***** SOURCE MATERIAL *****
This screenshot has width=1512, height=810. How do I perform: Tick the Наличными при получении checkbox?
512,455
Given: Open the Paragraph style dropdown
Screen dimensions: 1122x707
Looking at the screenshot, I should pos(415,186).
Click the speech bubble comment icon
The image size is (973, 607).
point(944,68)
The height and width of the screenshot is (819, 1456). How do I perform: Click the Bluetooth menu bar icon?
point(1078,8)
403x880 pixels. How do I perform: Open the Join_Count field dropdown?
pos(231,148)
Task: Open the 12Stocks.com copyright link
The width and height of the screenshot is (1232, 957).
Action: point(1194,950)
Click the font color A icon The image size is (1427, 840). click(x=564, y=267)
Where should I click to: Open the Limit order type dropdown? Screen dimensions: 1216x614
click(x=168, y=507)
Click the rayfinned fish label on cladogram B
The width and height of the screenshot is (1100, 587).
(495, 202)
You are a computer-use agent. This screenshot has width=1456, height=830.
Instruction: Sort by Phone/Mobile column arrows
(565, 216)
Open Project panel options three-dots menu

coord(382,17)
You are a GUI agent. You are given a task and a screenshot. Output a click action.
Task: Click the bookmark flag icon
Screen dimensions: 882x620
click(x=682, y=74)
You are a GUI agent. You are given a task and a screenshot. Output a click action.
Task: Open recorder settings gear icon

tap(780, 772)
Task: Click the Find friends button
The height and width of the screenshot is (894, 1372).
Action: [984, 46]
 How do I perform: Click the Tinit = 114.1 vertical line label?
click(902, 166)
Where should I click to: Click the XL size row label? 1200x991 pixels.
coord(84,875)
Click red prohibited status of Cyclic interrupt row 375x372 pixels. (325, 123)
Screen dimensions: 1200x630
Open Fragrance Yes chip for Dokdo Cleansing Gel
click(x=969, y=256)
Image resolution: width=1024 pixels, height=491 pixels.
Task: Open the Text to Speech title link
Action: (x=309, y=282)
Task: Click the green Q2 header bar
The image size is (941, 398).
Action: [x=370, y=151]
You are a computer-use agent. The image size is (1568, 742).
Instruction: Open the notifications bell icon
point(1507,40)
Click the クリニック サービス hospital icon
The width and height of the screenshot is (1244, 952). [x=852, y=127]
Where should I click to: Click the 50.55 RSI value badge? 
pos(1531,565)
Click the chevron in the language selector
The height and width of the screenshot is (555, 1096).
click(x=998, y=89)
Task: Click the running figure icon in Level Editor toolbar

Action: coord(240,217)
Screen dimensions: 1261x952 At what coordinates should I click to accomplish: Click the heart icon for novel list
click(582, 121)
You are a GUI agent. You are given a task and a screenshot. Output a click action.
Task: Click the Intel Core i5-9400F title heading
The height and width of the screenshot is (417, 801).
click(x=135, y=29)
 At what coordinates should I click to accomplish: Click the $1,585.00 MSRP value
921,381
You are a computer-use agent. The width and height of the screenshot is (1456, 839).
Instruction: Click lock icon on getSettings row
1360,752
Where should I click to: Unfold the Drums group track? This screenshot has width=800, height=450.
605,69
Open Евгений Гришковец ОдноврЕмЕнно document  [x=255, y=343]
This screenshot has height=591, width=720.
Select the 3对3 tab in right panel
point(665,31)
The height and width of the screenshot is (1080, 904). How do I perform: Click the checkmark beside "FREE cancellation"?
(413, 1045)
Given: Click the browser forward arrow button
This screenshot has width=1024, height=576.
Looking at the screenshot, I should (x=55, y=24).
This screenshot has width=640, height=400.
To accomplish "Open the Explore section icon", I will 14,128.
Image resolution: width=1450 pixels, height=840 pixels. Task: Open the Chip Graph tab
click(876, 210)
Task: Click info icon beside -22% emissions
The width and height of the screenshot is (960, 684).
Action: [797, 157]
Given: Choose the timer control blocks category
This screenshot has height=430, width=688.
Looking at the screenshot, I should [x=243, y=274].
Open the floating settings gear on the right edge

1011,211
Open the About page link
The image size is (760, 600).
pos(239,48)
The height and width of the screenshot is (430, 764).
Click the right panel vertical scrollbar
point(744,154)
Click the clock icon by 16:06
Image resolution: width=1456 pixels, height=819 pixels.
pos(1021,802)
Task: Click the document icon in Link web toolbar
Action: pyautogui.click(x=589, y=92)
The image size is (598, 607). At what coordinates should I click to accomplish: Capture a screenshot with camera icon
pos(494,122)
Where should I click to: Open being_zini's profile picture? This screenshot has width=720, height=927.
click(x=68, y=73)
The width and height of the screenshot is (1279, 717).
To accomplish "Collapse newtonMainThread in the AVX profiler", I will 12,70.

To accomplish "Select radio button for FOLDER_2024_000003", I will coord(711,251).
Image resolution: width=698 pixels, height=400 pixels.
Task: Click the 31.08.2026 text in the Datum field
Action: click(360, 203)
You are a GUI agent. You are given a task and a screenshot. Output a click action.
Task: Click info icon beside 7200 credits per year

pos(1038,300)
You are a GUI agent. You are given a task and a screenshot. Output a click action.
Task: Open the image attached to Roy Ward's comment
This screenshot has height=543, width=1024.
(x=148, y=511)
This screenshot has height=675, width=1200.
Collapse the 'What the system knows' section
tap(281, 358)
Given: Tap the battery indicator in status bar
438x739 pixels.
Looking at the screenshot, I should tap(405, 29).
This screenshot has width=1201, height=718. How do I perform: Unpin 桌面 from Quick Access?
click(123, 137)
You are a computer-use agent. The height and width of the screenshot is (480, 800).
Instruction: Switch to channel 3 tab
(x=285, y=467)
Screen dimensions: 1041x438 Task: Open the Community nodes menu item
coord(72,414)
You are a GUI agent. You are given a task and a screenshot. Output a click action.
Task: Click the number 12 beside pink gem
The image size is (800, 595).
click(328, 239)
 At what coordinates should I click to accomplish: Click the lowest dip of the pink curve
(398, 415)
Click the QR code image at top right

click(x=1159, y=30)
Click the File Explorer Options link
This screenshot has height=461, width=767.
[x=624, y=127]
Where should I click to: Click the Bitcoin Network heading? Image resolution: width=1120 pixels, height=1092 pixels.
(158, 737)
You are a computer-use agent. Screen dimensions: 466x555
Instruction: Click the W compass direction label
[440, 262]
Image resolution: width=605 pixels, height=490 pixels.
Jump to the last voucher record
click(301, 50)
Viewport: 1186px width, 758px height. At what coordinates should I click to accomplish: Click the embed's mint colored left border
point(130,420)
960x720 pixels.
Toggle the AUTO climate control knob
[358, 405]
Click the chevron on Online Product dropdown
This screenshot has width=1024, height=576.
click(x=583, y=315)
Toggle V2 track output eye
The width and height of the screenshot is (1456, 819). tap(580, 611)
*****
=== OBJECTIVE ===
Please copy the listing above word for word, line by line, with nothing left out or changed.

=== ANSWER IN FULL ===
This screenshot has width=1512, height=810. How do I perform: Tick the Наличными при получении checkbox?
512,455
Given: Open the Paragraph style dropdown
Screen dimensions: 1122x707
Looking at the screenshot, I should pos(415,186).
Click the speech bubble comment icon
The image size is (973, 607).
point(944,68)
The height and width of the screenshot is (819, 1456). How do I perform: Click the Bluetooth menu bar icon?
point(1078,8)
403x880 pixels. How do I perform: Open the Join_Count field dropdown?
pos(231,148)
Task: Open the 12Stocks.com copyright link
The width and height of the screenshot is (1232, 957).
Action: point(1194,950)
Click the font color A icon The image size is (1427, 840). click(x=564, y=267)
Where should I click to: Open the Limit order type dropdown? Screen dimensions: 1216x614
click(x=168, y=507)
Click the rayfinned fish label on cladogram B
The width and height of the screenshot is (1100, 587).
(495, 202)
You are a computer-use agent. This screenshot has width=1456, height=830.
Instruction: Sort by Phone/Mobile column arrows
(565, 216)
Open Project panel options three-dots menu

coord(382,17)
You are a GUI agent. You are given a task and a screenshot. Output a click action.
Task: Click the bookmark flag icon
Screen dimensions: 882x620
click(x=682, y=74)
You are a GUI agent. You are given a task and a screenshot. Output a click action.
Task: Open recorder settings gear icon

tap(780, 772)
Task: Click the Find friends button
The height and width of the screenshot is (894, 1372).
Action: [984, 46]
 How do I perform: Click the Tinit = 114.1 vertical line label?
click(902, 166)
Where should I click to: Click the XL size row label? 1200x991 pixels.
coord(84,875)
Click red prohibited status of Cyclic interrupt row 375x372 pixels. (325, 123)
Screen dimensions: 1200x630
Open Fragrance Yes chip for Dokdo Cleansing Gel
click(x=969, y=256)
Image resolution: width=1024 pixels, height=491 pixels.
Task: Open the Text to Speech title link
Action: (x=309, y=282)
Task: Click the green Q2 header bar
The image size is (941, 398).
Action: [x=370, y=151]
You are a computer-use agent. The image size is (1568, 742).
Instruction: Open the notifications bell icon
point(1507,40)
Click the クリニック サービス hospital icon
The width and height of the screenshot is (1244, 952). [x=852, y=127]
Where should I click to: Click the 50.55 RSI value badge? 
pos(1531,565)
Click the chevron in the language selector
The height and width of the screenshot is (555, 1096).
click(x=998, y=89)
Task: Click the running figure icon in Level Editor toolbar

Action: coord(240,217)
Screen dimensions: 1261x952 At what coordinates should I click to accomplish: Click the heart icon for novel list
click(582, 121)
You are a GUI agent. You are given a task and a screenshot. Output a click action.
Task: Click the Intel Core i5-9400F title heading
The height and width of the screenshot is (417, 801).
click(x=135, y=29)
 At what coordinates should I click to accomplish: Click the $1,585.00 MSRP value
921,381
You are a computer-use agent. The width and height of the screenshot is (1456, 839).
Instruction: Click lock icon on getSettings row
1360,752
Where should I click to: Unfold the Drums group track? This screenshot has width=800, height=450.
605,69
Open Евгений Гришковец ОдноврЕмЕнно document  [x=255, y=343]
This screenshot has height=591, width=720.
Select the 3对3 tab in right panel
point(665,31)
The height and width of the screenshot is (1080, 904). How do I perform: Click the checkmark beside "FREE cancellation"?
(413, 1045)
Given: Click the browser forward arrow button
This screenshot has width=1024, height=576.
Looking at the screenshot, I should (x=55, y=24).
This screenshot has width=640, height=400.
To accomplish "Open the Explore section icon", I will 14,128.
Image resolution: width=1450 pixels, height=840 pixels. Task: Open the Chip Graph tab
click(876, 210)
Task: Click info icon beside -22% emissions
The width and height of the screenshot is (960, 684).
Action: [797, 157]
Given: Choose the timer control blocks category
This screenshot has height=430, width=688.
Looking at the screenshot, I should [x=243, y=274].
Open the floating settings gear on the right edge

1011,211
Open the About page link
The image size is (760, 600).
pos(239,48)
The height and width of the screenshot is (430, 764).
Click the right panel vertical scrollbar
point(744,154)
Click the clock icon by 16:06
Image resolution: width=1456 pixels, height=819 pixels.
pos(1021,802)
Task: Click the document icon in Link web toolbar
Action: pyautogui.click(x=589, y=92)
The image size is (598, 607). At what coordinates should I click to accomplish: Capture a screenshot with camera icon
pos(494,122)
Where should I click to: Open being_zini's profile picture? This screenshot has width=720, height=927.
click(x=68, y=73)
The width and height of the screenshot is (1279, 717).
To accomplish "Collapse newtonMainThread in the AVX profiler", I will 12,70.

To accomplish "Select radio button for FOLDER_2024_000003", I will coord(711,251).
Image resolution: width=698 pixels, height=400 pixels.
Task: Click the 31.08.2026 text in the Datum field
Action: click(360, 203)
You are a GUI agent. You are given a task and a screenshot. Output a click action.
Task: Click info icon beside 7200 credits per year

pos(1038,300)
You are a GUI agent. You are given a task and a screenshot. Output a click action.
Task: Open the image attached to Roy Ward's comment
This screenshot has height=543, width=1024.
(x=148, y=511)
This screenshot has height=675, width=1200.
Collapse the 'What the system knows' section
tap(281, 358)
Given: Tap the battery indicator in status bar
438x739 pixels.
Looking at the screenshot, I should tap(405, 29).
This screenshot has width=1201, height=718. How do I perform: Unpin 桌面 from Quick Access?
click(123, 137)
You are a computer-use agent. The height and width of the screenshot is (480, 800).
Instruction: Switch to channel 3 tab
(x=285, y=467)
Screen dimensions: 1041x438 Task: Open the Community nodes menu item
coord(72,414)
You are a GUI agent. You are given a task and a screenshot. Output a click action.
Task: Click the number 12 beside pink gem
The image size is (800, 595).
click(328, 239)
 At what coordinates should I click to accomplish: Click the lowest dip of the pink curve
(398, 415)
Click the QR code image at top right

click(x=1159, y=30)
Click the File Explorer Options link
This screenshot has height=461, width=767.
[x=624, y=127]
Where should I click to: Click the Bitcoin Network heading? Image resolution: width=1120 pixels, height=1092 pixels.
(158, 737)
You are a computer-use agent. Screen dimensions: 466x555
Instruction: Click the W compass direction label
[440, 262]
Image resolution: width=605 pixels, height=490 pixels.
Jump to the last voucher record
click(301, 50)
Viewport: 1186px width, 758px height. At what coordinates should I click to accomplish: Click the embed's mint colored left border
point(130,420)
960x720 pixels.
Toggle the AUTO climate control knob
[358, 405]
Click the chevron on Online Product dropdown
This screenshot has width=1024, height=576.
click(x=583, y=315)
Toggle V2 track output eye
The width and height of the screenshot is (1456, 819). tap(580, 611)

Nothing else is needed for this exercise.